Still, that was before the Red Sox sent another shock wave through the baseball world. Instead of waiting for baseball to complete its investigation into the recently released allegations that 2018 world champion Red Sox had illegally stolen signs, Boston's owner Cora fired Hinch's bench coach at Astros 2017.
In the report released on Monday, Cora was identified as the main culprit in the theft of signs by the Astros. Combined with everything that the Red Sox uncovered, Cora was also likely to face a one-year ban, possibly more. But after Hinch and Luhnow had been pinned down and then fired for a year, the Red Sox acted proactively to fire Cora instead of letting the matter become more solid with an inevitable conclusion.
"Given the results and the decision of the commissioner, we decided together that Alex would not be able to effectively run the club in the future, and we agreed on part of each other," the Red Sox said in a statement to that effect Chairman, owner John Henry, was attributed to Tom Werner, CEO Sam Kennedy and Cora.
Cora added in a statement: “Today we agreed that the separation is best for the organization. I don't want to distract the Red Sox as they move forward. "
Will Beltran be too distracting for the Mets if they do a win-now operation? General Manager Brodie Van Wagenen chose the nine-time All-Star (including four Mets appointments) after his dismissal of Mickey Callaway as his first manager, who outperformed more conventional candidates like Joe Girardi, Eduardo Perez, and Derek Shelton. Girardi and Shelton landed the gigs to manage the Phillies and Pirates. But just eight days after the Mets introduced Beltran to Citi Field, The Athletic reported on the Astro's high-tech harassment.
On November 12, Beltran wrote to the Post in an SMS: "I am not aware of this [center field] Camera. "He added:" We were very proud to study jugs [on] the computer. It is the only technology that I use and understand. "
Two days later, after The Athletic reported that Beltran and Cora had led the effort to illegally steal the signs of the opponents, Beltran doubled his innocence and told the post, "I'm not worried." It is not illegal to study the opposing team. We all have the same opportunity to look for information and trends. "

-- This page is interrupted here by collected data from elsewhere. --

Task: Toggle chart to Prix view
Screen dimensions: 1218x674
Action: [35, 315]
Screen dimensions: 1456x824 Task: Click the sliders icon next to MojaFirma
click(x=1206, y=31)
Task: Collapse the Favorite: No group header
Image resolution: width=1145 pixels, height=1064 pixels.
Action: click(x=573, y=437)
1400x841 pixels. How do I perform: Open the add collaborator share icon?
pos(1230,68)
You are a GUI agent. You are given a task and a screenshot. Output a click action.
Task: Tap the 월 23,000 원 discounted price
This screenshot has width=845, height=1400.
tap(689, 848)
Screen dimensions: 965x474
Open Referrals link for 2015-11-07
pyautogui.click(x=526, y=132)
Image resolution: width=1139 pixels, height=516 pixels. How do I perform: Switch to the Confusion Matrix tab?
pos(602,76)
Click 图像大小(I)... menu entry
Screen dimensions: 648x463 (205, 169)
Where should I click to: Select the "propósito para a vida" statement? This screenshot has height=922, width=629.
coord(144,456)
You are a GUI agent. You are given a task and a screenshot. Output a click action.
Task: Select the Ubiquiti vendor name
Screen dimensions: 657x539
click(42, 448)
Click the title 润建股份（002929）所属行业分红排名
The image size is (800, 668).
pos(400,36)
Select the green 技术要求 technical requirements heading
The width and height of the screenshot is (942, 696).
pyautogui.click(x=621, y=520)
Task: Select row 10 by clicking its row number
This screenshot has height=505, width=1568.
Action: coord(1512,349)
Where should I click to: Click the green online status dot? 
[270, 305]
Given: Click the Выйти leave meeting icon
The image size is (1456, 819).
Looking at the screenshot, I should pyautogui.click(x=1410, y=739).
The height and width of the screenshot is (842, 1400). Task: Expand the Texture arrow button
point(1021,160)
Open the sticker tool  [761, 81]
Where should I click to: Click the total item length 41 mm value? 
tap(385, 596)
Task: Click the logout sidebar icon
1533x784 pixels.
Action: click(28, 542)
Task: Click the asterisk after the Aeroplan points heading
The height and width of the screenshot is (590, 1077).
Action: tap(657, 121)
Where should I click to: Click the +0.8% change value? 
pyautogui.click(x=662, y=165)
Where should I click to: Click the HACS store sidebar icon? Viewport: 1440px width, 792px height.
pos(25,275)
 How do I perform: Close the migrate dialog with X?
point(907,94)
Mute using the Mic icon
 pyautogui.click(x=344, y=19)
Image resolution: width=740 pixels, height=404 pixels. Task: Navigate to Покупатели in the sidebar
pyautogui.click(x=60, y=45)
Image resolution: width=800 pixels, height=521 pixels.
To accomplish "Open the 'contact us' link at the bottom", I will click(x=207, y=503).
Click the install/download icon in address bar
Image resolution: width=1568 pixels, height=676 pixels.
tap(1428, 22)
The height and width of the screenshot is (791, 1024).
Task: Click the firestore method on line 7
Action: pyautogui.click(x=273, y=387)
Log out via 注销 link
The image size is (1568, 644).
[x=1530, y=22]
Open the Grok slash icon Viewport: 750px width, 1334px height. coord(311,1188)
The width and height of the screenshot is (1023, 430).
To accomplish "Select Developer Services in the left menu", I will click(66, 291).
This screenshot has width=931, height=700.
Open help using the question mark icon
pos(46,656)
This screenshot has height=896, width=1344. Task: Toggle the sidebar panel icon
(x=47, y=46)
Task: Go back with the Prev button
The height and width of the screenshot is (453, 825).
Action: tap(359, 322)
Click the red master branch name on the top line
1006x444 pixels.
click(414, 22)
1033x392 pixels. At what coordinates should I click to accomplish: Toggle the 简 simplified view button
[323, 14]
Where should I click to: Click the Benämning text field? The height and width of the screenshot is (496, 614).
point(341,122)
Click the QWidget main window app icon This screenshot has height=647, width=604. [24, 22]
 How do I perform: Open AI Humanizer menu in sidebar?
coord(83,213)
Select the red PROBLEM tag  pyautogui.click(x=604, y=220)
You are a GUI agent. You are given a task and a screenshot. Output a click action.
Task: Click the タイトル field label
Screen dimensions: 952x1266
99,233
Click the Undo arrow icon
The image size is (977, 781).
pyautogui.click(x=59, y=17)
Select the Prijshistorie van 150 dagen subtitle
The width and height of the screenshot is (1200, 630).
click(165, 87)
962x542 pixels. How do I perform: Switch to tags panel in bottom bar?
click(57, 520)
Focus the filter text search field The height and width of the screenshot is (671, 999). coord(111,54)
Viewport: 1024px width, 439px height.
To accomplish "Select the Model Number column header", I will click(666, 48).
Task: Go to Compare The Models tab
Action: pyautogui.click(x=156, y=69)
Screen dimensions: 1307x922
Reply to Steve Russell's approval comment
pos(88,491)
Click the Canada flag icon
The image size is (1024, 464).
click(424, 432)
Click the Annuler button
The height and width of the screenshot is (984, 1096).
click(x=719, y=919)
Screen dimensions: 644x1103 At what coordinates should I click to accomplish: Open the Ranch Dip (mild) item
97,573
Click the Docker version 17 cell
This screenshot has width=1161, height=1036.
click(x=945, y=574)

On November 14, Van Wagenen said, "At this point in time, I see no reason why this is a Mets situation," and he expressed little interest in talking to Beltran about the matter. It is not publicly clear whether Beltran discussed his Astros engagement with his superiors. Nevertheless, Beltran met with Manfred's investigation team the next month and announced his role in the theft of signs by Astros. This saved him discipline in major league baseball, since Manfred granted the players of the 17 Astros team immunity as long as they testified truthfully.
It not only protects Beltran from ending his first managerial job early, but also spends a day in spring training when the Mets decide that this will be too annoying and distracting for a win-now team.
The danger to Beltran and the Mets is that the Astros have not been punished hard enough, including the fact that no players have been fined. Will that cause more people to come forward to see Beltran as the pioneer of the Astros program, not just someone who has benefited from the scam? Will it be problematic for Beltran to lead if his integrity is questioned?
At the moment, the Mets are staying with their new manager. But they are also waiting to see what else appears and how Beltran is dealing with reporters for the first time.
The Mets were not involved in this scandal – but suddenly they are in the middle of it.